-- Work instructions --
1. In the passage on retouched celebrity photos, restate the part that begins at the words "Here's another image" and stops after "Candies ad campaign.", substituting "advertising campaign" for "ad campaign" each time it occurs.
2. Name every individual person mentioned by name in the passage on retouched celebrity photos.

-- Passage given --
==========

Here's another image from the final, edited and retouched ad campaign. Wow.


Found this shot of Madonna posing in her infamous bunny ears for an ad campaign for luxury brand Louis Vuitton. 
And to the right, the final retouched image they used in the ads.

I can't help but feel that here's a woman who could be a prominent representative for mature women and Real Beauty. But instead she is promoting an image for her age that is quite clearly extremely deceptive. Now, I'm no fan of Britney Spears, but I was thrilled when she helped raise awareness of this topic by releasing side-by-side photographs of her before and after retouching for a Candies ad campaign.


Let's take a minute to talk about Kelly Clerkson - who saw that September issue of Self magazine? 
The songbird graced the cover of Self's "total body confidence issue."


Now here's some candid photos of Kelly taken at one of her performances, during that same time period that she posed for the Self magazine cover:

Self magazine admits it did airbrush the singer, but they are also saying it was no more than they do for every other cover model. (uh-huh) The editor-in-chief argued, "Our picture shows her confidence and beauty." Some are saying that it seems like Self magazine doesn't have the confidence to show the singer's real body - booty and all. Many readers have expressed disappointment and outrage over the digitally slimmed Clarkson.One person who doesn't have a problem with her weight is Kelly Clarkson herself. She tells the magazine: "When people talk about my weight, I'm like, 'You seem to have a problem with it; I don't...I'm fine!' I'm never trying to lose weight – or gain it. I'm just being!" Good for you Kelly.

In September of 2009, Glamour Magazine released an unretouched photo of 20 year old plus-size model Lizzie Miller. (she's 5'11" and a size 12, btw) The photograph accompanied an article about body confidence. The image shows a beautiful, creamy-skinned, naked model . . . with a small roll of stomach fat.


It's a photo that measures all of three by three inches," said Cindi Leive, editor of US Glamour in a post on the magazine's blog, "but the letters about it started to flood my inbox literally the day Glamour hit news stands." She says that the overwhelming reaction to the tiny photo, buried on page 194 "shows that the world is hungry to see pictures of normal women." The model herself says, "pretty much every picture in a magazine or ad is airbrushed . . . I don't think the public understands how much smoke and mirrors are involved in making women look like that."

The French are trying to make the public more aware.  French parliamentarians concerned by eating disorders and body image want a warning slapped on ads and fashion photos that are digitally enhanced to make models more appealing. Parliamentarian Valerie Boyer and some 50 other legislators, have proposed a law aimed at fighting touched up images that distort reality. "Such images can lead people to believe in a reality that often does not exist," Boyer said in an explanatory statement. The proposed legislation calls for photographs of people "whose body image has been digitally manipulated to be accompanied by a statement saying 'digitally enhanced to modify a person's body image.'" I personally really wish the United States would get on board with some of that kind of thinking.

==========

-- Information given --
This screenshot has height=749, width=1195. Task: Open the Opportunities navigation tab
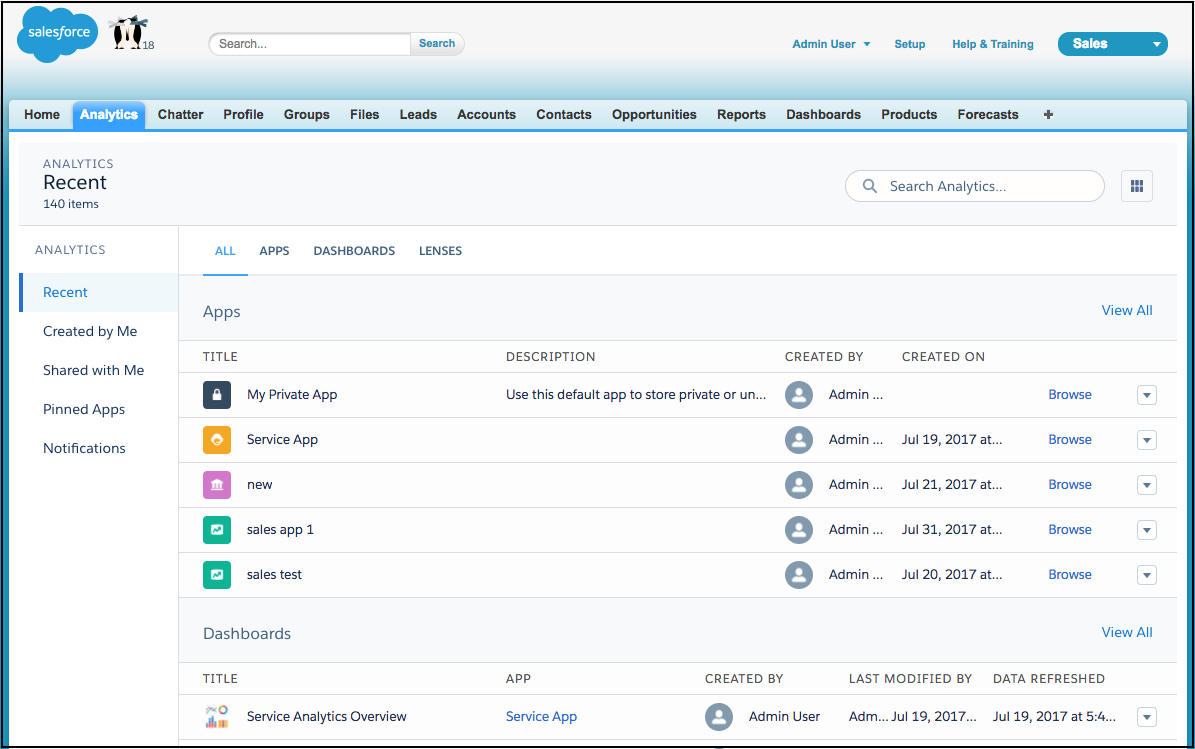pos(654,115)
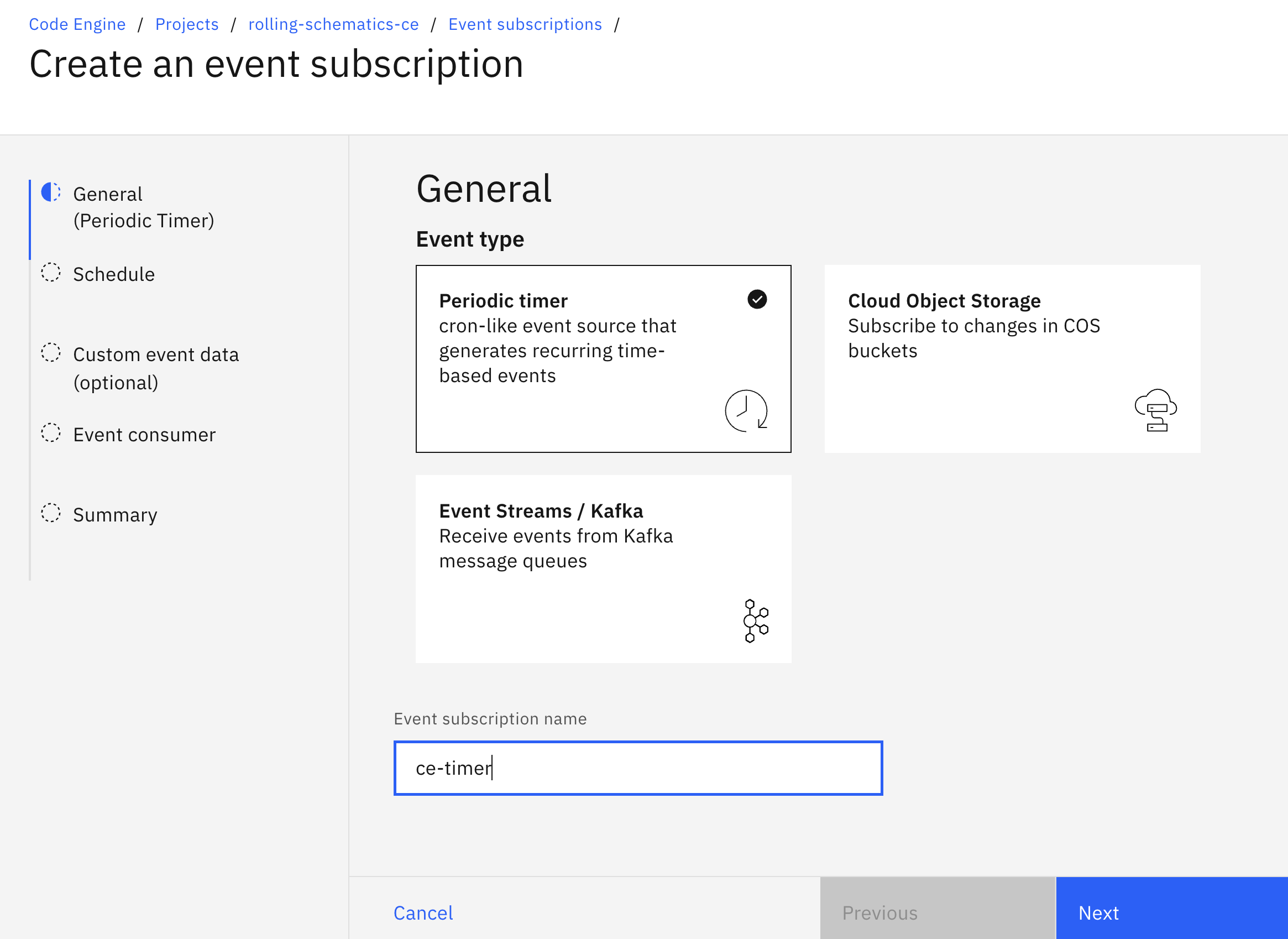Screen dimensions: 1288x939
Task: Click the Summary step circle icon
Action: coord(50,513)
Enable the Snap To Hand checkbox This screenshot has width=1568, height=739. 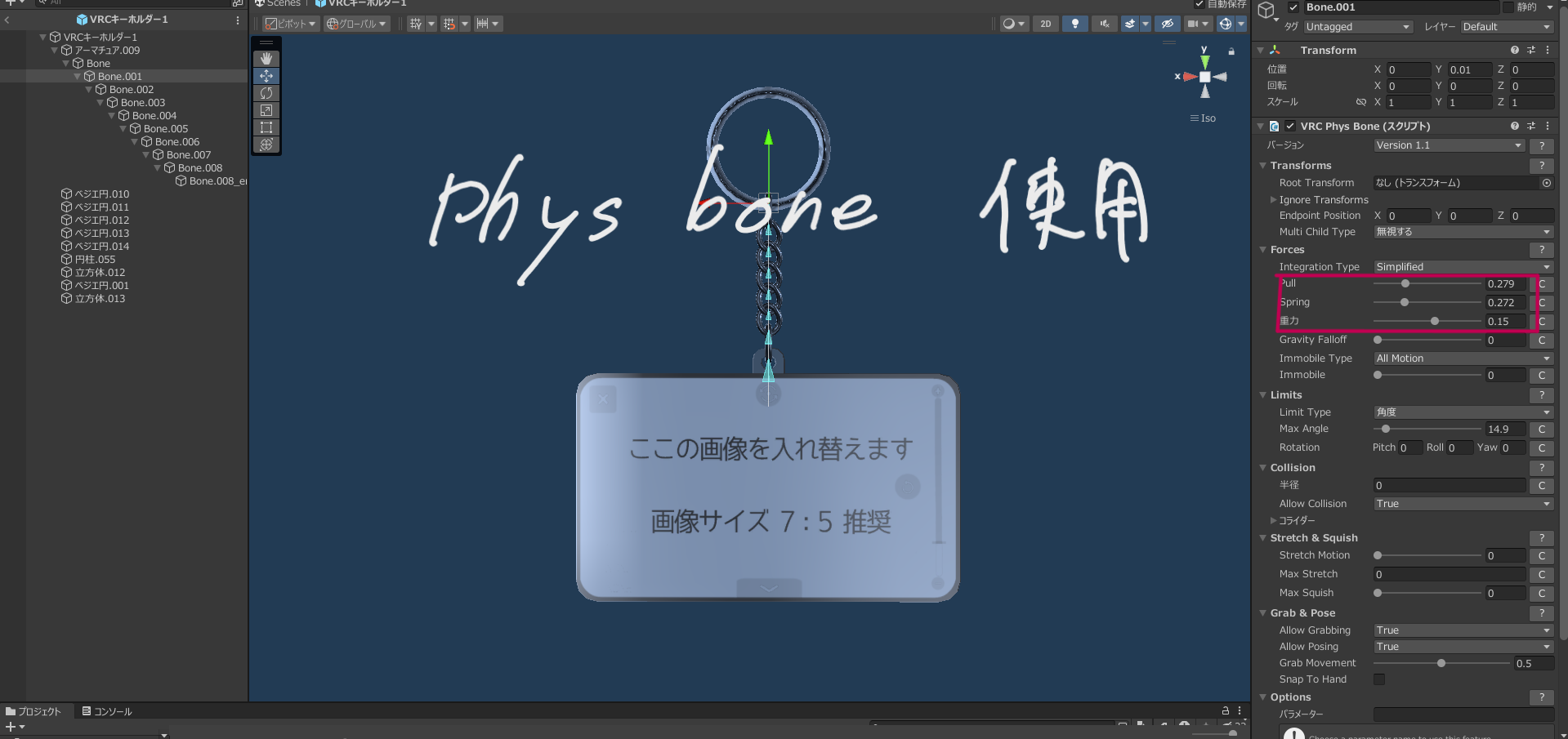1378,679
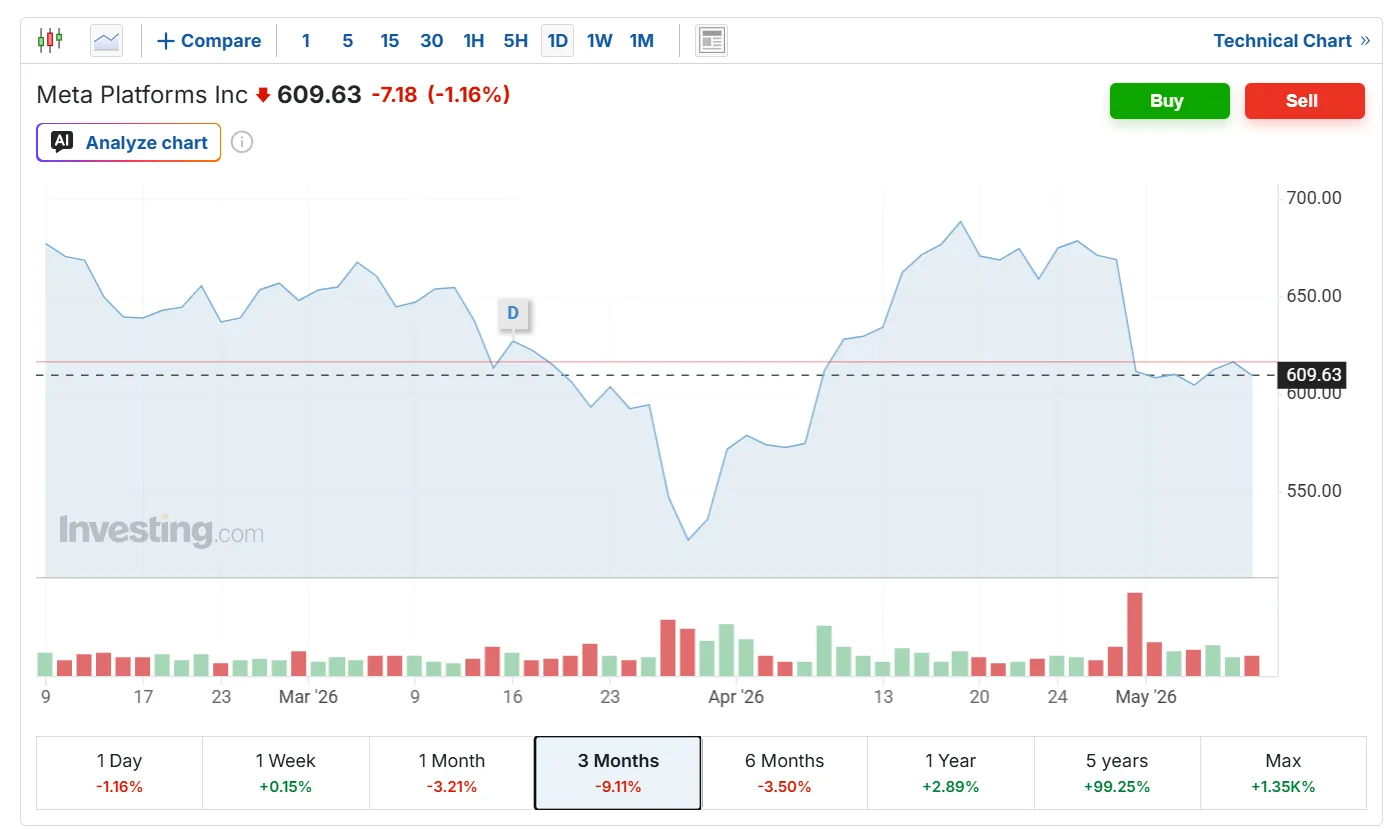
Task: Open the 5 years range tab
Action: click(x=1117, y=773)
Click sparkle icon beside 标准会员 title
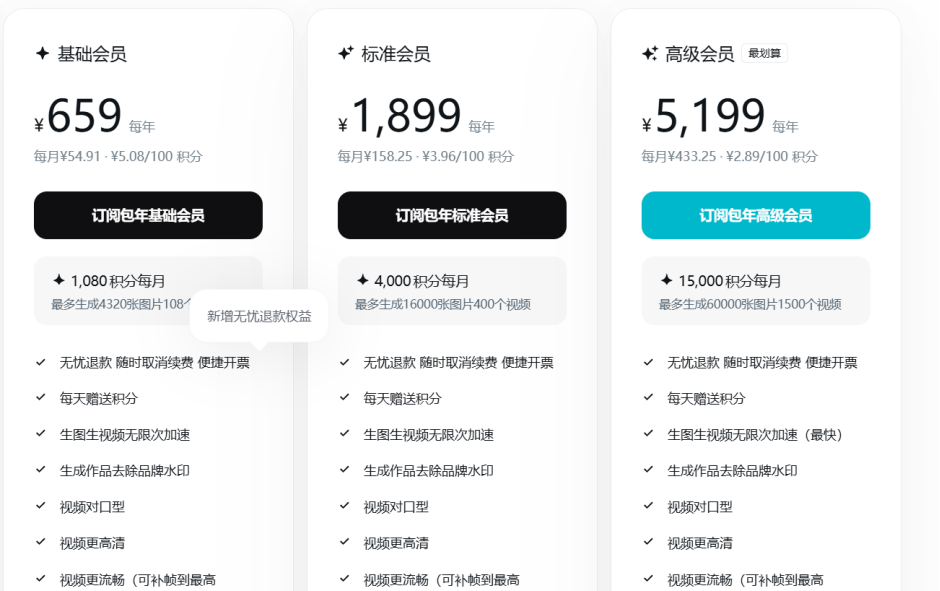940x591 pixels. (x=346, y=54)
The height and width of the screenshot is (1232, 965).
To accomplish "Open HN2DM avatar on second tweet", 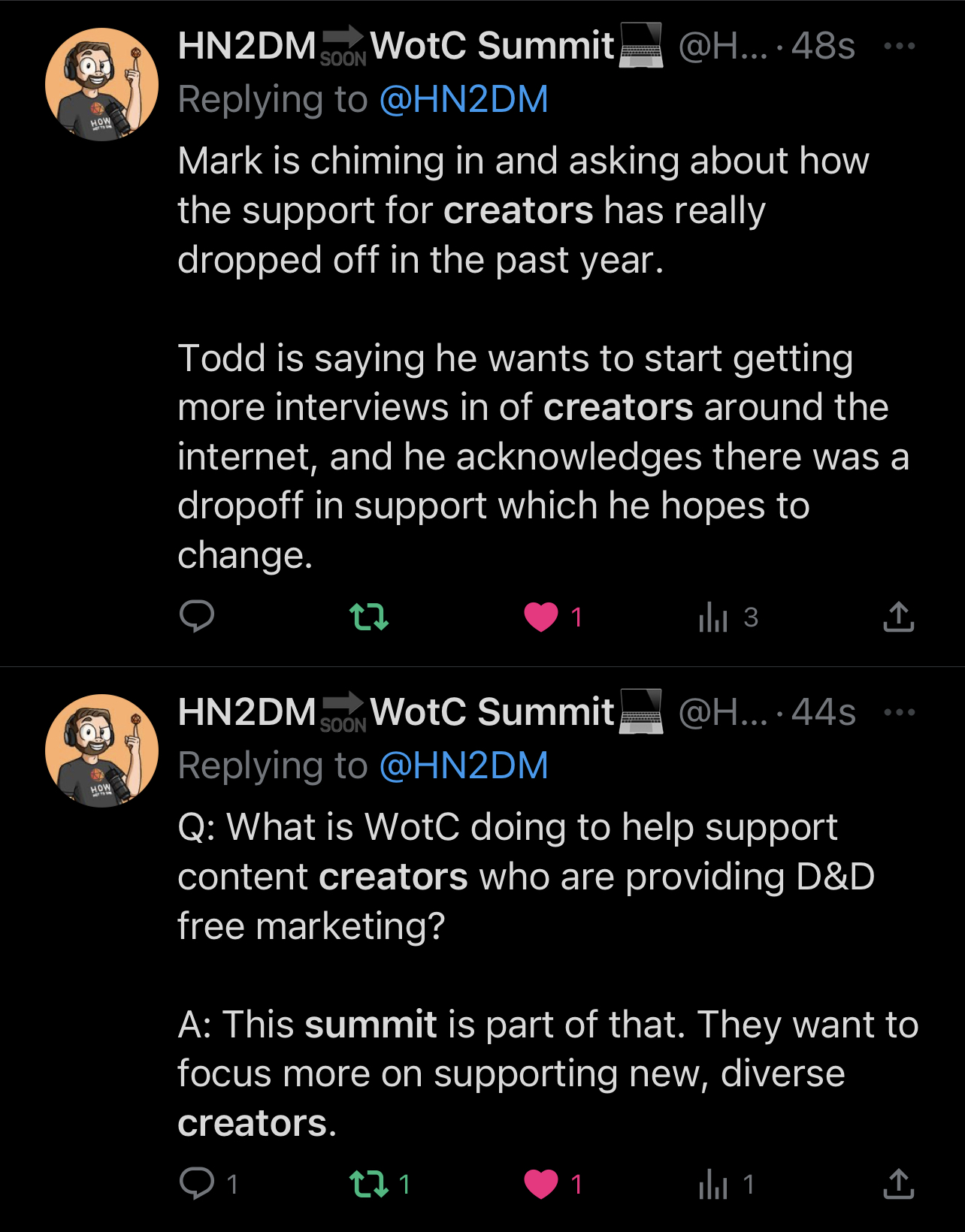I will [x=101, y=750].
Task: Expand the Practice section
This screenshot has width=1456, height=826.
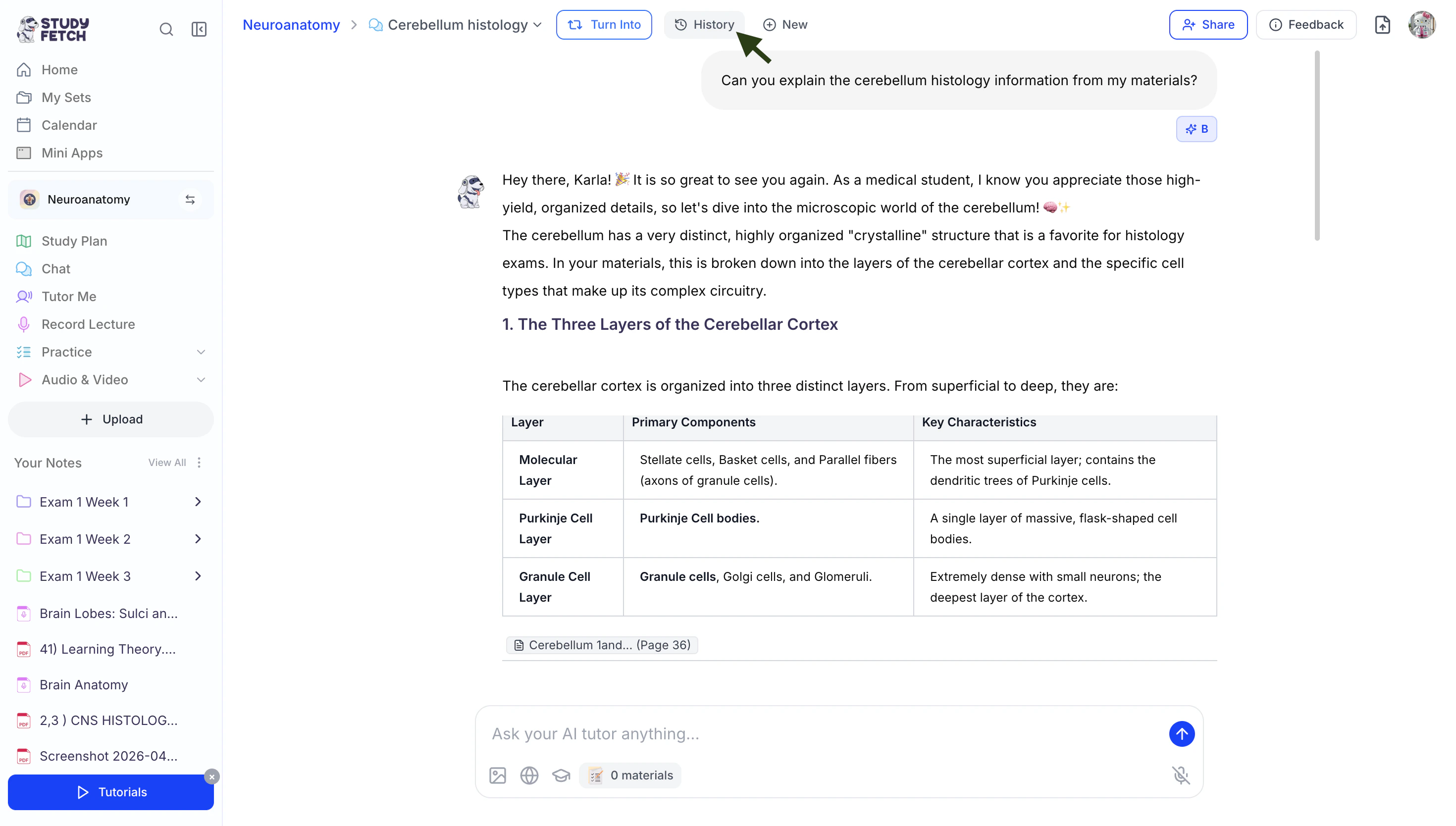Action: click(x=201, y=352)

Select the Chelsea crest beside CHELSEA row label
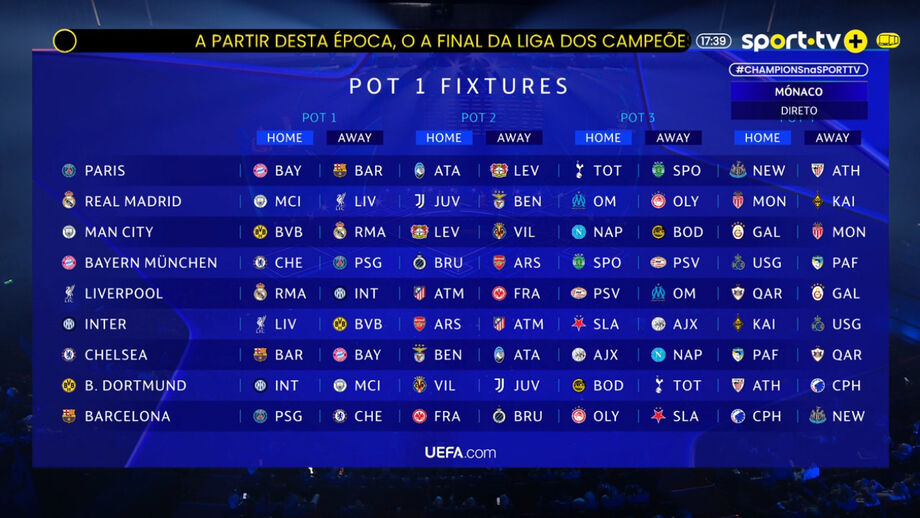(x=69, y=355)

==========

-- Answers per task --
1.
Here's another image from the final, edited and retouched advertising campaign. Wow.


Found this shot of Madonna posing in her infamous bunny ears for an advertising campaign for luxury brand Louis Vuitton. 
And to the right, the final retouched image they used in the ads.

I can't help but feel that here's a woman who could be a prominent representative for mature women and Real Beauty. But instead she is promoting an image for her age that is quite clearly extremely deceptive. Now, I'm no fan of Britney Spears, but I was thrilled when she helped raise awareness of this topic by releasing side-by-side photographs of her before and after retouching for a Candies advertising campaign.

2. Madonna, Britney Spears, Kelly Clarkson, Lizzie Miller, Cindi Leive, Valerie Boyer